Cheated
By G. W. Thomas
The Rainbow Man stood at the foot of the dying man's bed. The
apothecary left, his leeches engorged on thin, anemic blood. The air
smelled of bitter medicines, sweaty sheets and the sickly-sweet odor of
illness.
"I've been cheated," said the dying man. His name was Krulek, dean of
the College of Wizards.
"Who has cheated you, Krulek?" asked the visiting wizard.
"Who has not?"
"I don't see it," admitted the Rainbow Man.
"When I was a boy, the King exempted all second sons from service in
the Narah-bezan War--until I turned sixteen. That year I went off to the
trenches. I nearly died in the desert."
"But you didn't. You returned to a veteran's welcome."
"Some welcome! The pension had been seven gold ducats a year. But when
I returned it was dropped to two silver. The year the Senator Redmont's
son retired it was raised to twelve gold! But all I ever got was two
silver."
"But you rose to be Dean of the College of Wizards."
"After thirty years! The first time I was up for the promotion, I was
passed up for the nephew of the old Dean. Ten years went by. The second
time I was refused because the committee felt women candidates had been
overlooked in years past. On the third try I was passed up because the
Senate wanted to placate the Narah-bezans. I only got the job because
the Dean died unexpectedly. I've held the post for only a year now. And
I am dying."
"But your year has been fruitful."
"My year bears rotten fruit. Look at my assistant for example, Petucci.

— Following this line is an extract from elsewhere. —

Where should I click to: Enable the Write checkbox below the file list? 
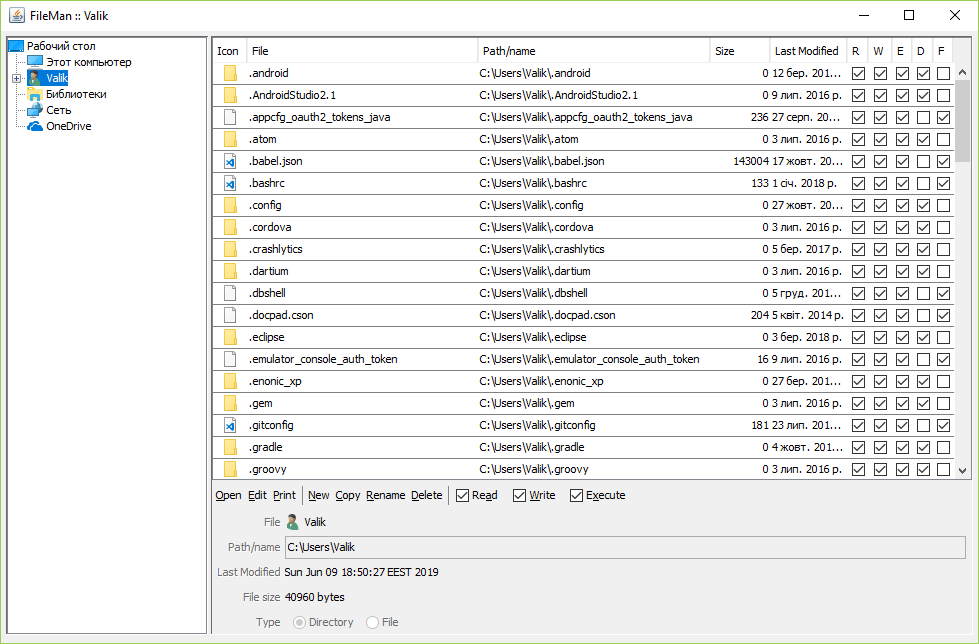[x=519, y=495]
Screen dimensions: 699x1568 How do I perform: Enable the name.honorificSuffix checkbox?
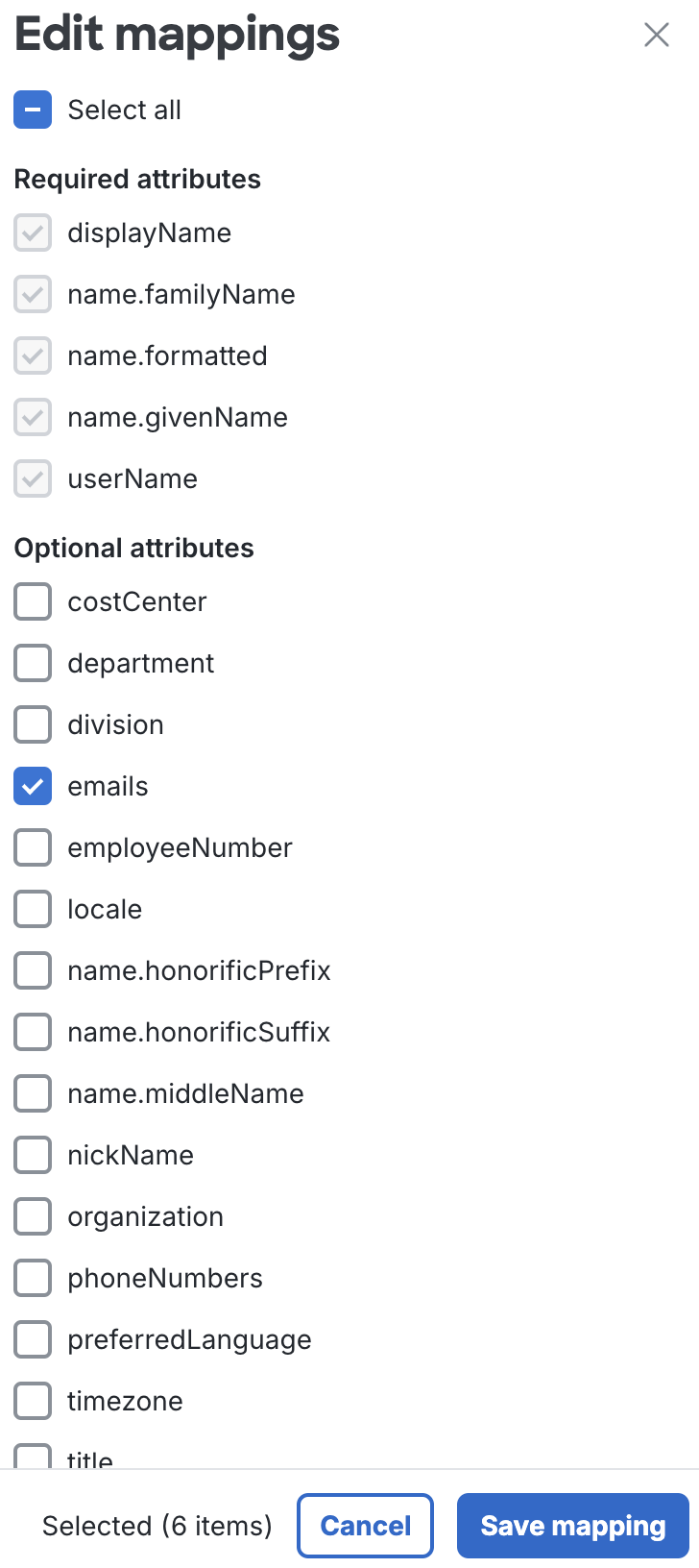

A knucklehead who ruins more experiments than he finishes. The funds
have been cut again and we have discovered only one new spell all year--a
cure for warts in pigs! Bah, what fruit, I ask?"
"You have had some bad luck, my friend."
"Cheated. Not bad luck. Cheated by the Fates. I curse them--" With these
words hissing from his pale lips the man sank into his sheets and
expired.
There was a knock at the door. The young, mawkish apprentice, Petucci,
ran in, huffing and puffing.
"What is it, man?" demanded the Rainbow Man.
"The experiment. It works. We've discovered immortality."